I miei occhi vagano alle mie spalle, là dove ormai non vive che il passato. Quello che eravamo. Quello che siamo stati.

E’ finita. E’ un taglio netto nella tela della storia e la mano che regge la forbice appartiene ad un uomo che vive a chilometri di distanza, al di là delle montagne, in Francia. Cosa ne sa lui di cos’è questa terra? Cosa ne sa di noi? Non siamo altro che nomi per lui. Nomi gettati in macchie d’inchiostro sulla pergamena, con non curanza, con nessuno rispetto.

Sono così preso dai miei pensieri che nemmeno mi accorgo di aver fermato il cavallo. Rimango lì, a fissare dietro di me, a guardare per l’ultima volta quelle montagne, quelle valli, quelle rocce. Le conosco tutte. Una a una. Conosco i loro nomi. Potrei salutarle tutte, chiamarle con il loro nome. Sono come sorelle per me. Sorelle che ho conosciuto sin da quando ero bambino, e loro erano già vecchie, curve e sapienti, cantastorie di tempi immemori. Ultimi testimoni di battaglie, di re, viandanti, nobili. Ora conserveranno anche la nostra memoria? Ricorderanno questo giorno? Quando i Copperio di Montjovet hanno lasciato per sempre la loro terra? Ricorderanno il nostro guidone, anche quando noi non saremmo che polvere, e polvere saranno i nostri nomi e la nostra storia? Si ricorderanno di quel leone di fuoco rampante in un campo d’argento? Si ricorderanno?

Guardo per un’ultima volta il nostro castello; la sua torre perfetta, erta nel cielo ancora scuro dell’alba come un gigante imperturbabile che guarda. Guarda tutto. Guarda anche noi.

Sospiro.

La mia testa si china da sola. I miei occhi si posano a terra. Sono l’ultimo. Rimasto solo, solo con le montagne. I miei fratelli, mio padre… hanno tutti voltato le spalle ormai. Non si sono più voltati indietro mentre gli zoccoli dei loro cavalli sfiorano rudemente le pietre della strada. La nostra strada. Le nostre pietre.

Guardo le spalle di mio padre, coperte da un mantello nero. Non si è voltato indietro. E’ andato avanti. Forse, non ha avuto la forza di dire addio. Forse, per lui voltare le spalle è l’unico modo per andare avanti. Ma per me no. Io non posso voltarmi e fare finta che sia tutto finito. Fingere che dimenticherò questa terra. Mai.
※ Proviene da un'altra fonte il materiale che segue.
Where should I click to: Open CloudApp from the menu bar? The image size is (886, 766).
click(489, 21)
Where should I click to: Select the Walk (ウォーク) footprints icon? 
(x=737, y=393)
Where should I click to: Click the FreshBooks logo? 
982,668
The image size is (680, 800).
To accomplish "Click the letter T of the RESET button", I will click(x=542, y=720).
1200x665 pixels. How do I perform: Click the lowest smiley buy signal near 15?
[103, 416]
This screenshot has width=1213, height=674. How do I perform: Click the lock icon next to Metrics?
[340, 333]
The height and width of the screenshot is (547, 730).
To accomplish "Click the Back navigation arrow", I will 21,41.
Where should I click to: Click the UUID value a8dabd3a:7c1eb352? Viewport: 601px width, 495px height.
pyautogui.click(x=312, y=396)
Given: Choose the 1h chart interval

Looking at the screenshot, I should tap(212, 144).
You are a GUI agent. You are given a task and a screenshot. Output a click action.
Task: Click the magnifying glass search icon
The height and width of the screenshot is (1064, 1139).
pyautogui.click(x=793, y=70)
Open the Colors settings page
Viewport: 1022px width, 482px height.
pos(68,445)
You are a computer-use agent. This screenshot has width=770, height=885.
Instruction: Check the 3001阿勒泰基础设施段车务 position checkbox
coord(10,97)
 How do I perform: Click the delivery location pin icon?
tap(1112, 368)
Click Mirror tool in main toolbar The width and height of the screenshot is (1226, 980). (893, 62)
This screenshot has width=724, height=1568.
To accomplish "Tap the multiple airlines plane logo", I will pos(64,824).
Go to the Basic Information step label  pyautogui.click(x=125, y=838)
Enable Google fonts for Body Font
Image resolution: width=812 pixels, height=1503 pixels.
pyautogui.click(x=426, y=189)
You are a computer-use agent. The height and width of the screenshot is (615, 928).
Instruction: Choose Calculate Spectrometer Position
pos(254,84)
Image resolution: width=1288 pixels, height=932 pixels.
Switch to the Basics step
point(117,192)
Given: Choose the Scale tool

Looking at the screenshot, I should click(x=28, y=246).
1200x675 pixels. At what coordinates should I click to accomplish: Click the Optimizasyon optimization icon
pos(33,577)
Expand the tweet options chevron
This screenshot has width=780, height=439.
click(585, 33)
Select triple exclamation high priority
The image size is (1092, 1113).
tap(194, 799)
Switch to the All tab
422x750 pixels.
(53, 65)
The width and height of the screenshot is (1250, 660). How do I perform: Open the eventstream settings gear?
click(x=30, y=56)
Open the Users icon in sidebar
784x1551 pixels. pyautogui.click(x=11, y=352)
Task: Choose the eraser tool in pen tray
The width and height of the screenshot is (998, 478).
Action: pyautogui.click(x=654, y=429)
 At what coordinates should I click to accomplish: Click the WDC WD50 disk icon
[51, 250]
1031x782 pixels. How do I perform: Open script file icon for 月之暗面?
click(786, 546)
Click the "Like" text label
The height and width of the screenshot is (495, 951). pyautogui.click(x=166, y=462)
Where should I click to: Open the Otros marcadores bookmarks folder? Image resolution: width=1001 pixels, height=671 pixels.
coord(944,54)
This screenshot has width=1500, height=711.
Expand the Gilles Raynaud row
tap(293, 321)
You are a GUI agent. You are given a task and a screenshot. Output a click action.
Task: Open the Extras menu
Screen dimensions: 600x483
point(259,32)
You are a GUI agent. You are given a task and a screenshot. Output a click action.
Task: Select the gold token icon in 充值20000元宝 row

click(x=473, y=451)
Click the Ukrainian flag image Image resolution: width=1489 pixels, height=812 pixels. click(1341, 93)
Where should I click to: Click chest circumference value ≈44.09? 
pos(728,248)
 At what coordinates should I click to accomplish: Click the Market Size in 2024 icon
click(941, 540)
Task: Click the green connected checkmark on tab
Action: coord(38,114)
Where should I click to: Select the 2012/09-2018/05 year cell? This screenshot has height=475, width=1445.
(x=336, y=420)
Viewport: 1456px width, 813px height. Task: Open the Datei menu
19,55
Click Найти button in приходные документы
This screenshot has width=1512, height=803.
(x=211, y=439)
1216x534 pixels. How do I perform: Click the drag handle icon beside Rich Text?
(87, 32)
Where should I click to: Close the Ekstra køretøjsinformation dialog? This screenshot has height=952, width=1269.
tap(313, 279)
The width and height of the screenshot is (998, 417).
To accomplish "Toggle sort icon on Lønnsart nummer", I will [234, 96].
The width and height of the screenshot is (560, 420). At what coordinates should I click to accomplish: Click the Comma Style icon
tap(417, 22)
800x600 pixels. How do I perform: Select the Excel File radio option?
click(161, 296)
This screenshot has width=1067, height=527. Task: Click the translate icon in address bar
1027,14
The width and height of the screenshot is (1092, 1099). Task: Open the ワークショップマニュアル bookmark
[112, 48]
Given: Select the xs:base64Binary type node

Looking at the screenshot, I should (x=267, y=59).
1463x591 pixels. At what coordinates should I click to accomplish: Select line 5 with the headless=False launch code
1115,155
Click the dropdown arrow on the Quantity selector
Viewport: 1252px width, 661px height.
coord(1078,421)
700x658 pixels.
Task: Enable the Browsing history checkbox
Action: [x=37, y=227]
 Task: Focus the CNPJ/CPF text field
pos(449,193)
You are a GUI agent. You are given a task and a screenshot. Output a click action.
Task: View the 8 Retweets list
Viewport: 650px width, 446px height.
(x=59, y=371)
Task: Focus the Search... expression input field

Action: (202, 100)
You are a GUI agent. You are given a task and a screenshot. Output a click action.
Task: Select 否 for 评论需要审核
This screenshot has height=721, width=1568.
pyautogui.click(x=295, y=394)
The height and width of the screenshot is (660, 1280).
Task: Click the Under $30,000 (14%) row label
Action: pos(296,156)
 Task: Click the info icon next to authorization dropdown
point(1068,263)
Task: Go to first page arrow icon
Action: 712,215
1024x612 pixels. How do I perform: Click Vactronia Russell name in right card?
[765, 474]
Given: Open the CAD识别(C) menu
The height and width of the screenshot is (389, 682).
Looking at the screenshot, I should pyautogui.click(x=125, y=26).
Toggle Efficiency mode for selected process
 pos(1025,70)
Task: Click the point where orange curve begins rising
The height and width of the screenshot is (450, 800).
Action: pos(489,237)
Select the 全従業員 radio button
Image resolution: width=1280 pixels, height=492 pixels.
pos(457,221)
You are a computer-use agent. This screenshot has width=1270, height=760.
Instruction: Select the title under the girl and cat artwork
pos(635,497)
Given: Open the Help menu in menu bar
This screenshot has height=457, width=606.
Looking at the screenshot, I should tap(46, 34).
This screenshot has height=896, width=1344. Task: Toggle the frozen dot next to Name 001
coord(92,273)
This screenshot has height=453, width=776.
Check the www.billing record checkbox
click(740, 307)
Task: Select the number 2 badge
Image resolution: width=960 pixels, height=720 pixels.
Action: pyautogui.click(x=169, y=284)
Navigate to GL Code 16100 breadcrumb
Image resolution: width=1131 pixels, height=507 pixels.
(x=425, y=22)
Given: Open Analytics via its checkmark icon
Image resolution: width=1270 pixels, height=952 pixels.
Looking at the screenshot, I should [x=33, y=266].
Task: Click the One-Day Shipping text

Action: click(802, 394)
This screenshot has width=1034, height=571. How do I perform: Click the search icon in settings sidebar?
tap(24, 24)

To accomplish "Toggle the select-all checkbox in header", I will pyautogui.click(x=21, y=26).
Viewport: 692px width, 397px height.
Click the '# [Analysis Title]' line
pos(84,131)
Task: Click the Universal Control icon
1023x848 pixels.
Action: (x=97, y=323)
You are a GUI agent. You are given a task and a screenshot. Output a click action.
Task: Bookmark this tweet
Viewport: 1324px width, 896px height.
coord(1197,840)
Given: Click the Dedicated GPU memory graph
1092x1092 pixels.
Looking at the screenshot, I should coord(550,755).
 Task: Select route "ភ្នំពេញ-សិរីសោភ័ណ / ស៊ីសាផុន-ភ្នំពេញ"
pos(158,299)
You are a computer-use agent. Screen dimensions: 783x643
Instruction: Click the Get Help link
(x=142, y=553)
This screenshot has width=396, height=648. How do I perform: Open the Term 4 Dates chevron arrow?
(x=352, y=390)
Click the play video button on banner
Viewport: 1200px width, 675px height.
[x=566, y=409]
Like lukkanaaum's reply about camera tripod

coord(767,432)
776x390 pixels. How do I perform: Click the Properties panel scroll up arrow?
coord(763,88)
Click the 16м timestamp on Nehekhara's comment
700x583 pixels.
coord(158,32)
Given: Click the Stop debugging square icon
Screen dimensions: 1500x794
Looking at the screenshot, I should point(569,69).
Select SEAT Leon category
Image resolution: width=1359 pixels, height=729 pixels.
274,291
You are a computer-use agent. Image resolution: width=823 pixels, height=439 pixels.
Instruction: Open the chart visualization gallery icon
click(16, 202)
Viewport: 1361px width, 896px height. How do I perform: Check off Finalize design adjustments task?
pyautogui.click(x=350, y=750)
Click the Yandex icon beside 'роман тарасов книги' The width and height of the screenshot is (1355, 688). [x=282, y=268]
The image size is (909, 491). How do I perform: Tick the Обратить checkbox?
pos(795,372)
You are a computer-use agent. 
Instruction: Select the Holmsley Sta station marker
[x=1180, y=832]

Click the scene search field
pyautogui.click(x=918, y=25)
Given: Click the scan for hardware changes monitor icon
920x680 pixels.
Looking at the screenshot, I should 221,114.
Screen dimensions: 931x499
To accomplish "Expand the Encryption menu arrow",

Smonto. I miei piedi toccano ancora una volta la terra e la polvere che mi hanno generato. Io sono figlio di questa terra. E figlio di queste valli.

Guardo il castello di Saint Germain, lassù. Ancora una volta. Non posso… non riesco ad allontanare gli occhi da quella costruzione in cui sono cresciuto, in cui ho vissuto. Non riesco a dire addio.

Qualcuno si è fermato, alle mie spalle. Ho sentito il cavallo fermarsi, sbuffare, voltarsi verso di me. So che è mio padre. So che mi aspetta. Ma io non mi giro. I miei occhi esistono solo per le montagne, per le pietre del castello, per il cielo cupo e biondo dell’alba che ne sfiora le merlature della torre come la languida carezza di una lacrima. Forse quella stessa lacrima che ora bagna i miei occhi, che rotola giù lungo la mia guancia senza che possa in qualche modo fermarla, catturando in sé quell’ultima immagine della mia terra.

Mi chino a terra. Mi chino per raccogliere una pietra dalla strada polverosa.

Una semplice pietra. Piccola, azzurra, poco più piccola del palmo della mia mano. La stringo forte nel pugno mentre mi rialzo.

Non voglio dire addio. Non voglio andare. Non senza un po’ di queste montagne con me, nel palmo della mia mano.

E poi quella scia di fuoco nel cielo. Una stella caduta che vola sopra la figura immobile del castello. Una palla di fuoco di un fulgore meraviglioso come mai avevo visto. Scivola nel cielo, sopra le montagne, e il mio sguardo la segue mentre si dirige verso sud, a meridione, come noi. Continuo a guardare quella splendida scia di fuoco mentre scivola a mezzogiorno fino a perdersi nel viola dell’aurora.

Sospiro. Ancora. I miei occhi tornano al castello.

E così, addio Montjovet. Addio, Valle di Aosta. Addio a tutti. Anzi, arrivederci. Arrivederci, perché non posso dire addio, non posso pensare, né credere che vi rivedrò più. Farò di tutto per tornare. Lo prometto.

“Filippo!”

Mio padre mi chiama. Getto una svelta occhiata verso di lui, immobile sul suo cavallo baio, l’espressione cupa, triste. Mi guarda e io capisco che lui capisce. Lo vedo nei suoi occhi. Neanche lui vuole dire addio. Lo vedo da come il suo sguardo si posa sul nostro castello mentre chiama me.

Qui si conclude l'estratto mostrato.